Exercise goal
Filter task. Return each line of the material that holds the string "Given".

|---|

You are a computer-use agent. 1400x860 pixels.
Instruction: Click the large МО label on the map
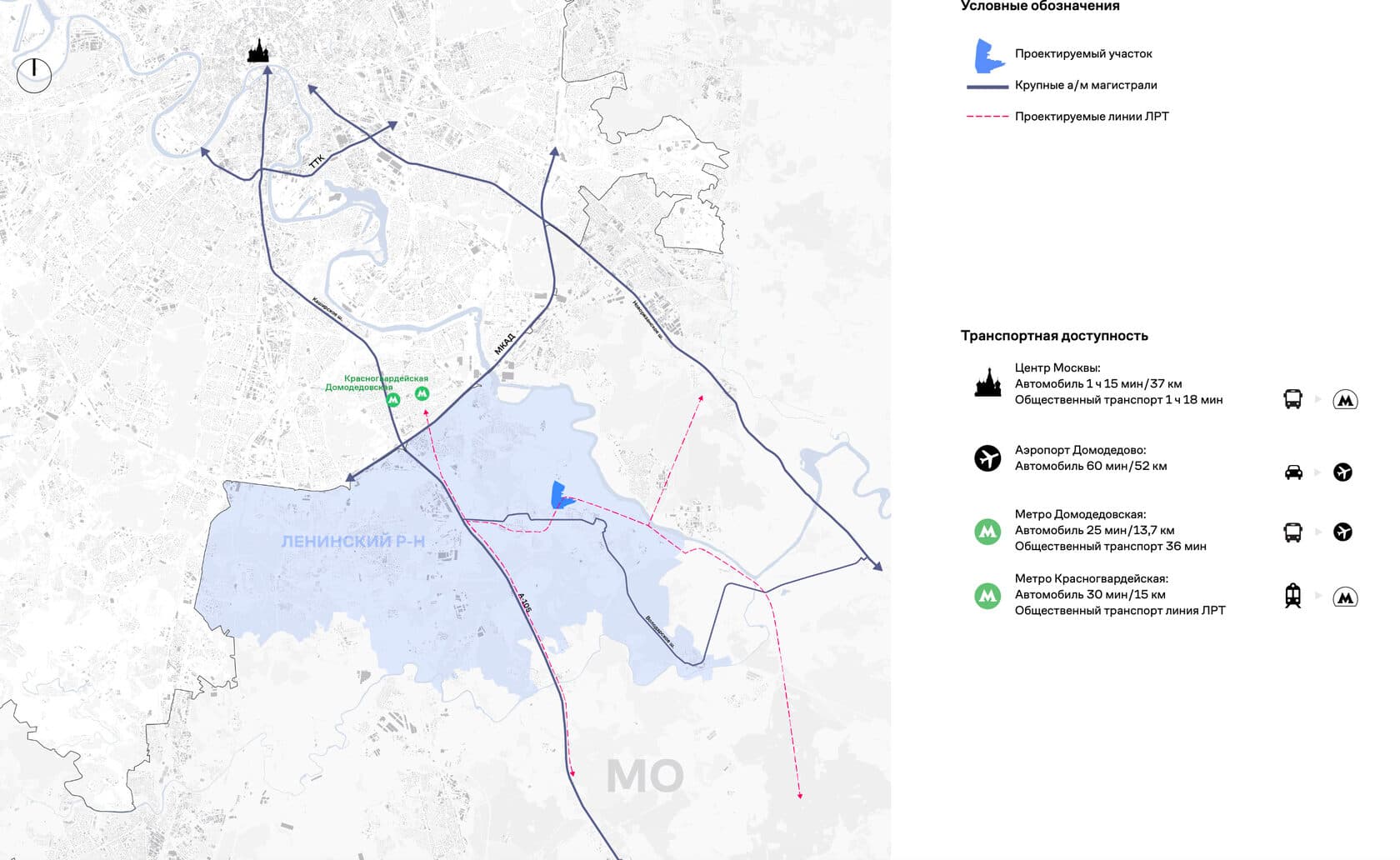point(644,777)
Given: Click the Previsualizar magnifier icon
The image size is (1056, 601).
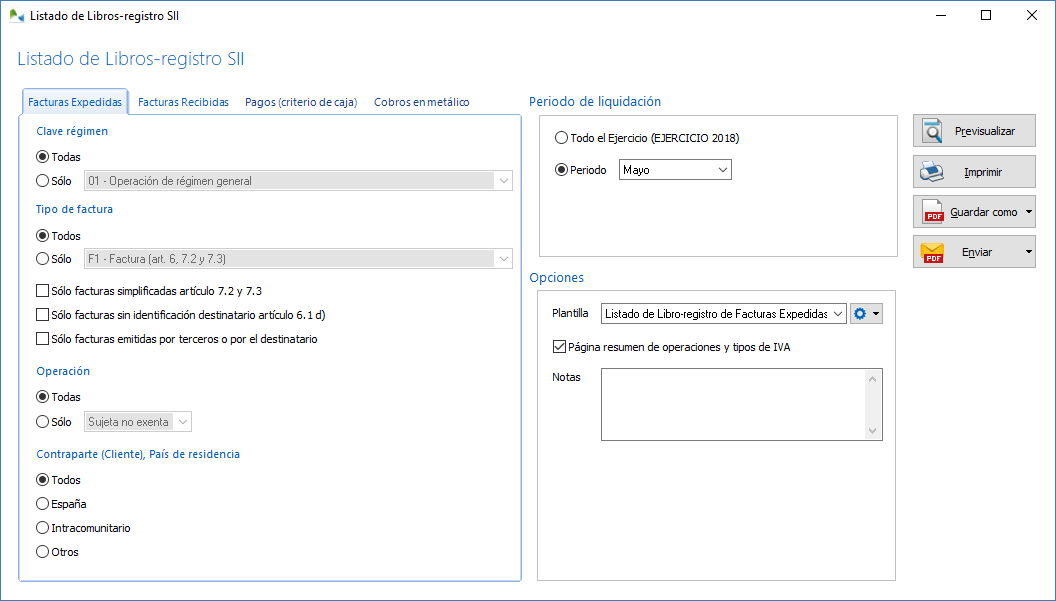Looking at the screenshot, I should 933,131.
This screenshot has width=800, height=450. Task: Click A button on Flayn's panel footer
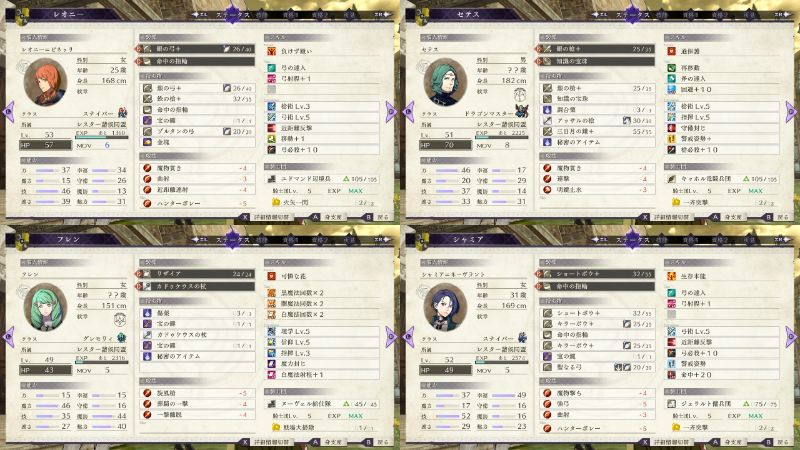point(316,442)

|---|

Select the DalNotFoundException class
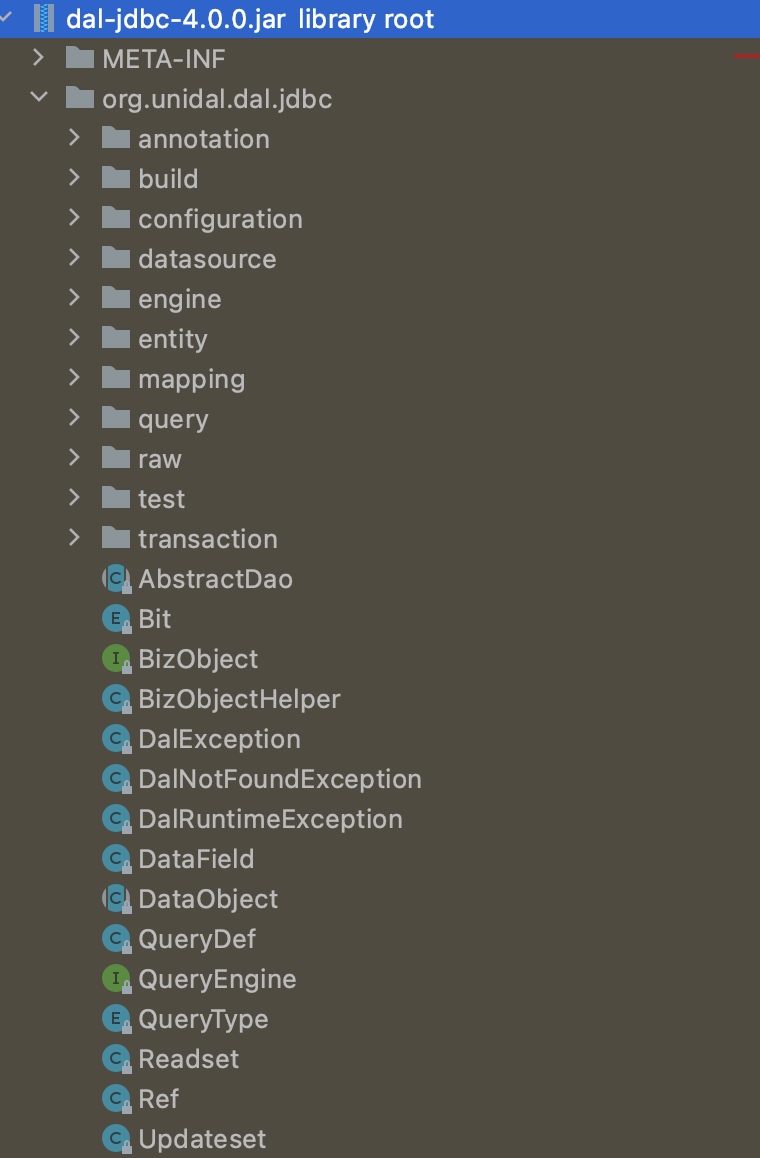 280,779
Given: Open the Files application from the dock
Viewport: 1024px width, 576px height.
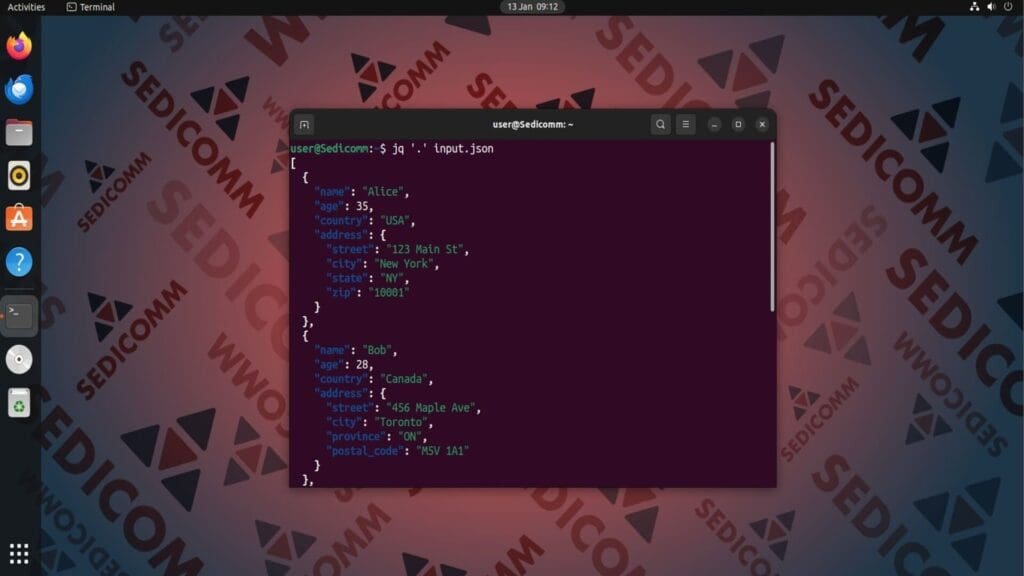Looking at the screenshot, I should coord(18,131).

|---|

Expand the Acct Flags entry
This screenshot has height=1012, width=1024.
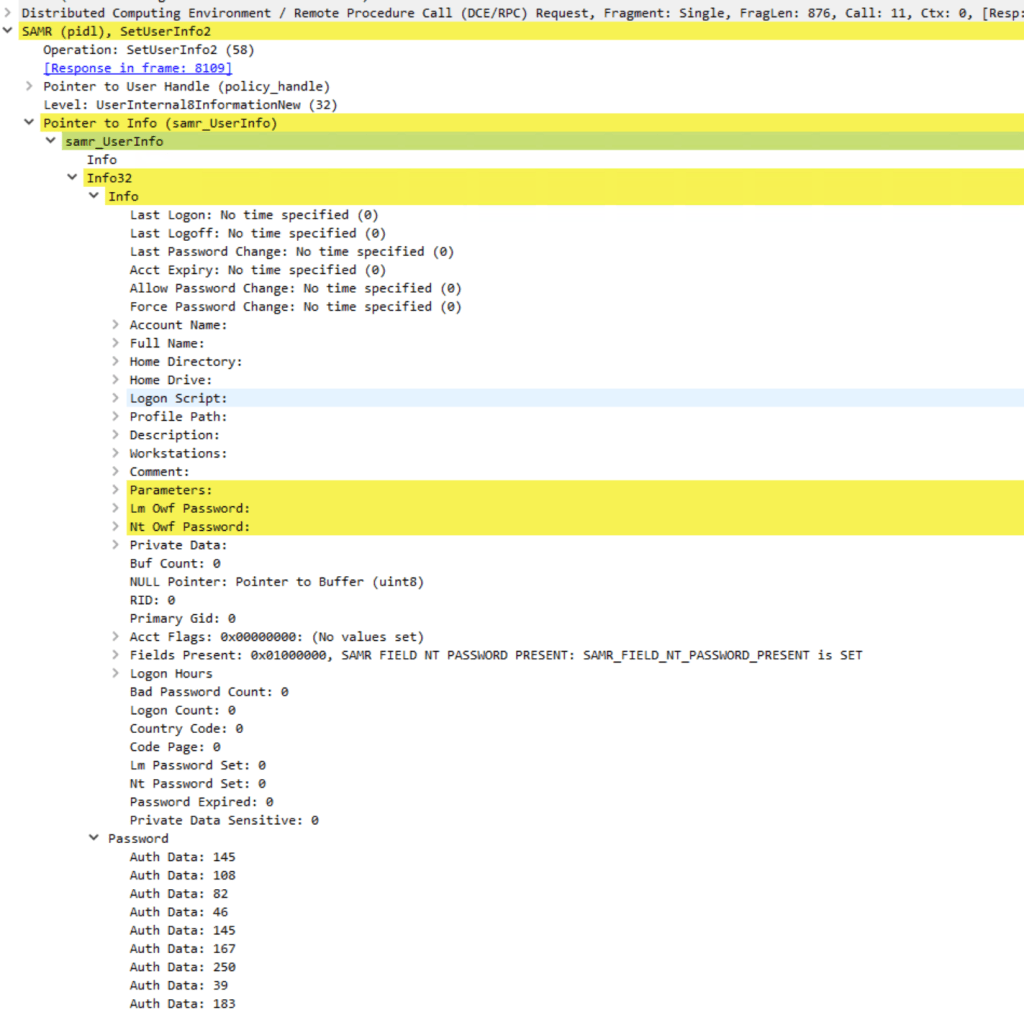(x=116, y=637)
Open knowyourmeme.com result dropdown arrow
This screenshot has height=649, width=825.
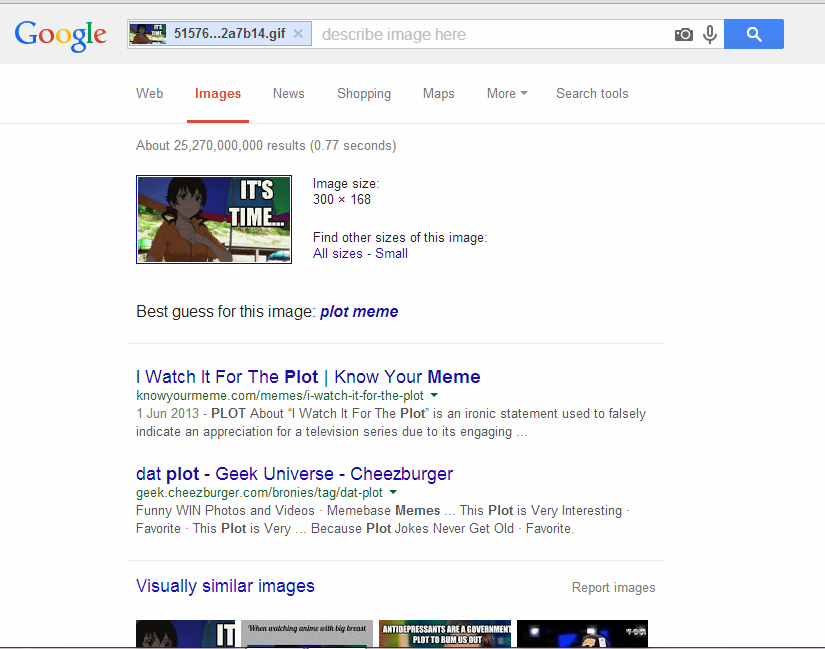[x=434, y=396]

|---|

Finished task
Given: Click the Previsualizar magnifier icon
Given: Open the Files application from the dock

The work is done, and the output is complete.